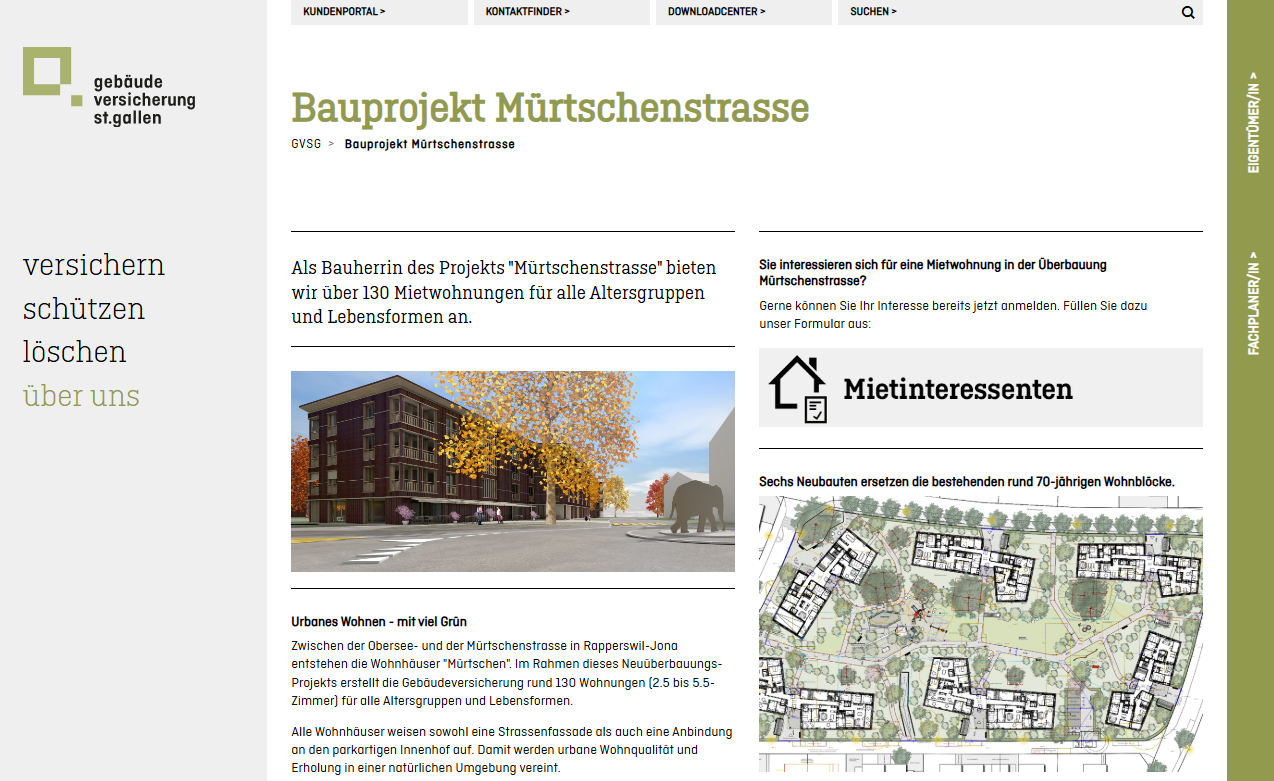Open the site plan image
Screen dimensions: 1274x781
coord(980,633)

* * *

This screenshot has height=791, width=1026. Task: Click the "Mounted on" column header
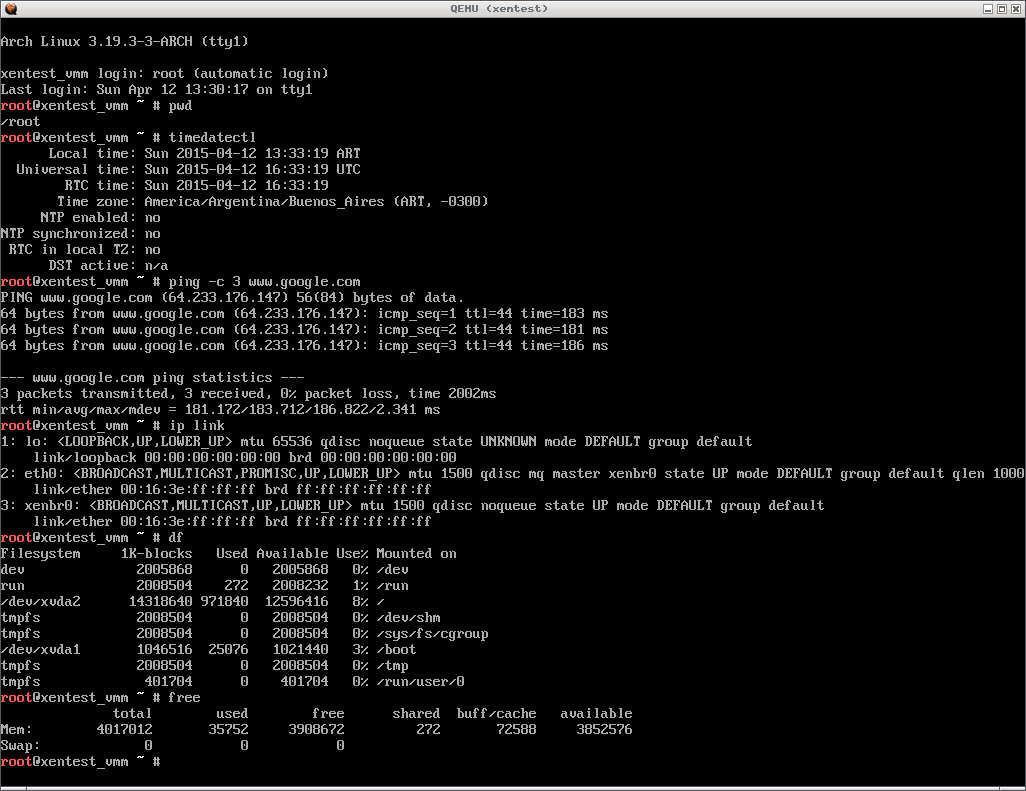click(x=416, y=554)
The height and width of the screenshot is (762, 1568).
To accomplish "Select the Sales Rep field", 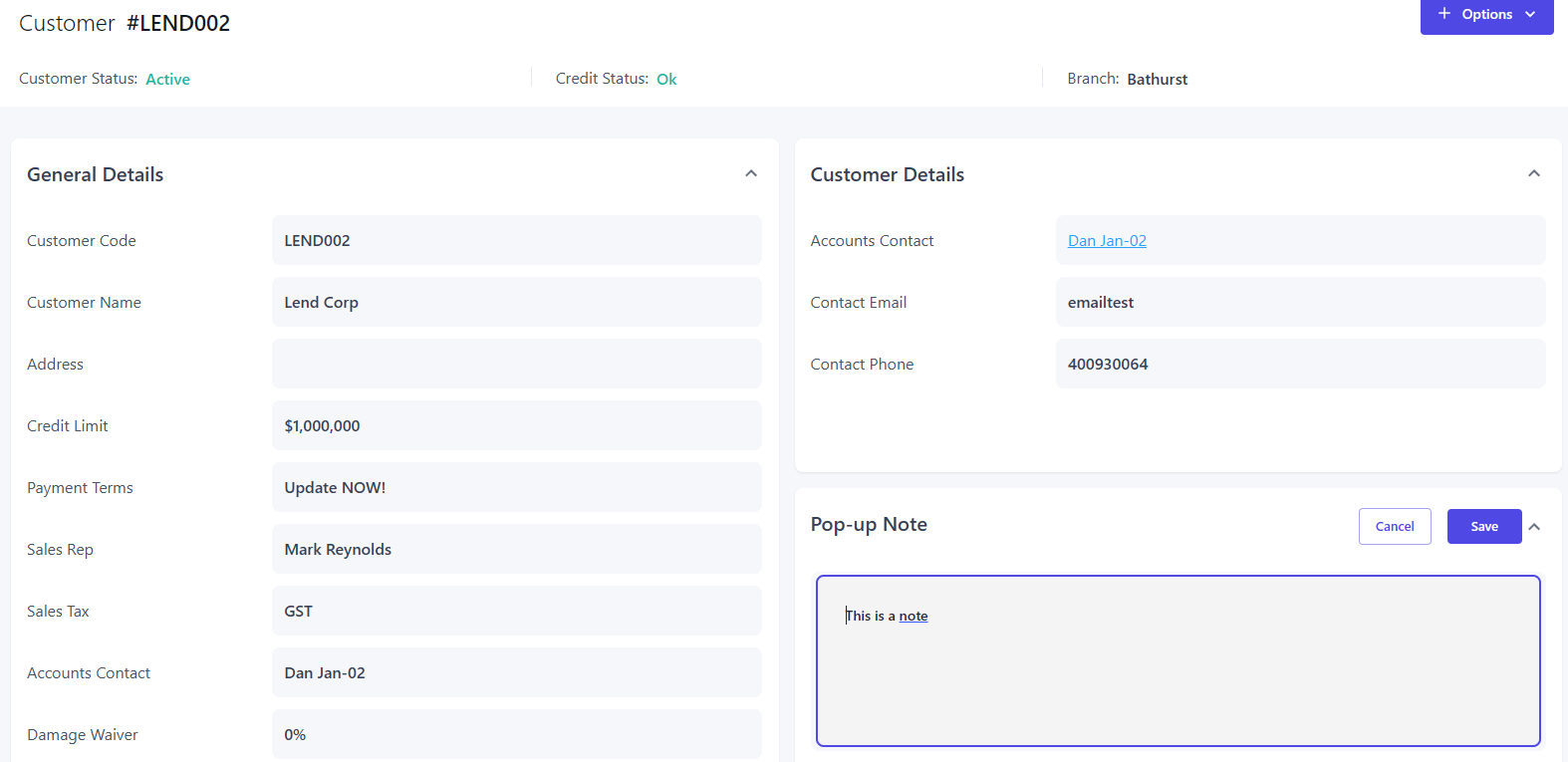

==

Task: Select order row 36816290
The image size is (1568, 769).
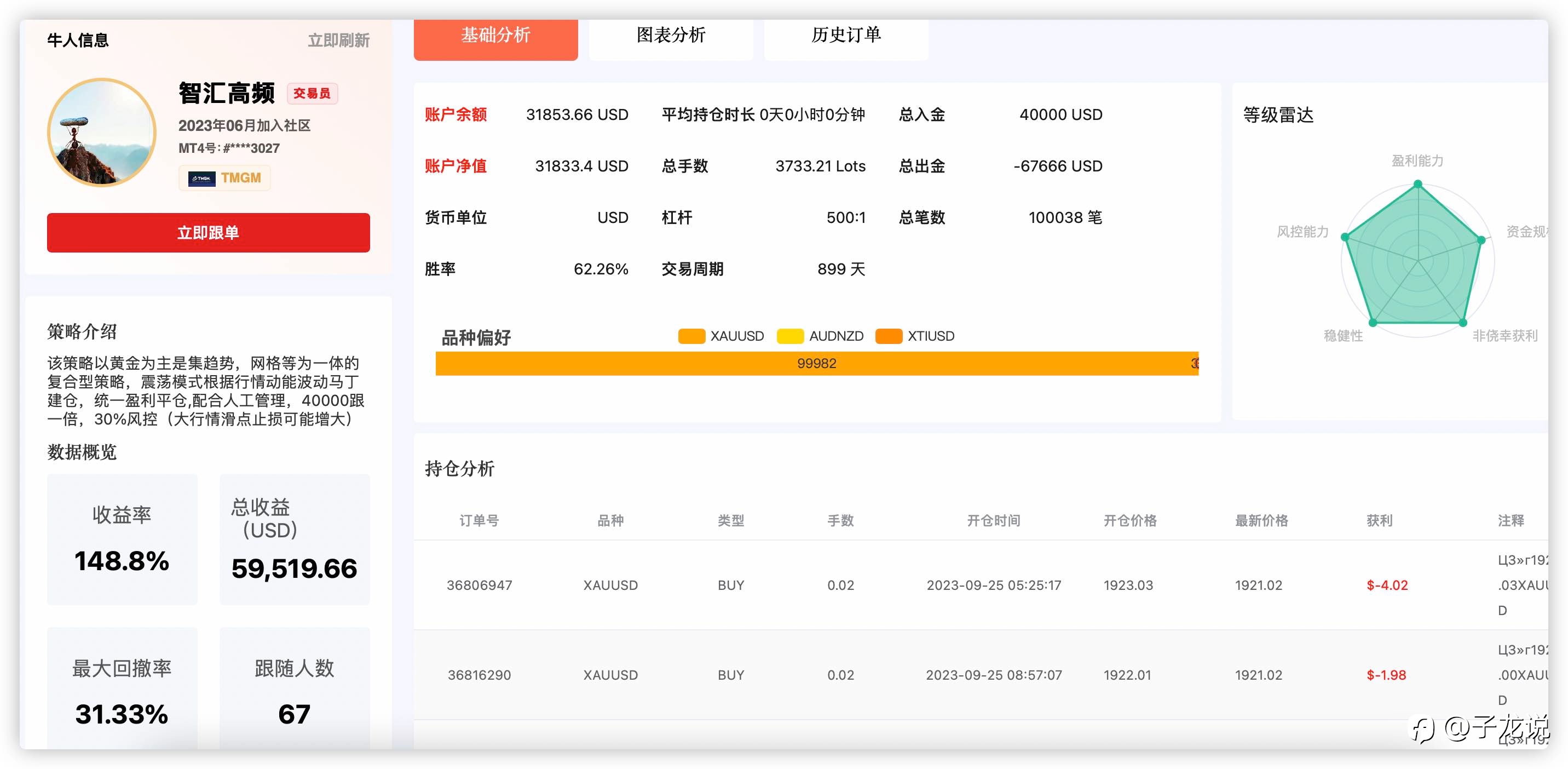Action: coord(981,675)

▸ **Exercise**
For this exercise, set down the lines in the entries above from the one with "This screenshot has" through the one with "the Sales Rep" exactly as written, without any pictures.

▸ **Task output**
This screenshot has height=791, width=1026. Task: Click the "Mounted on" column header
click(x=416, y=554)
The height and width of the screenshot is (762, 1568).
To accomplish "Select the Sales Rep field", 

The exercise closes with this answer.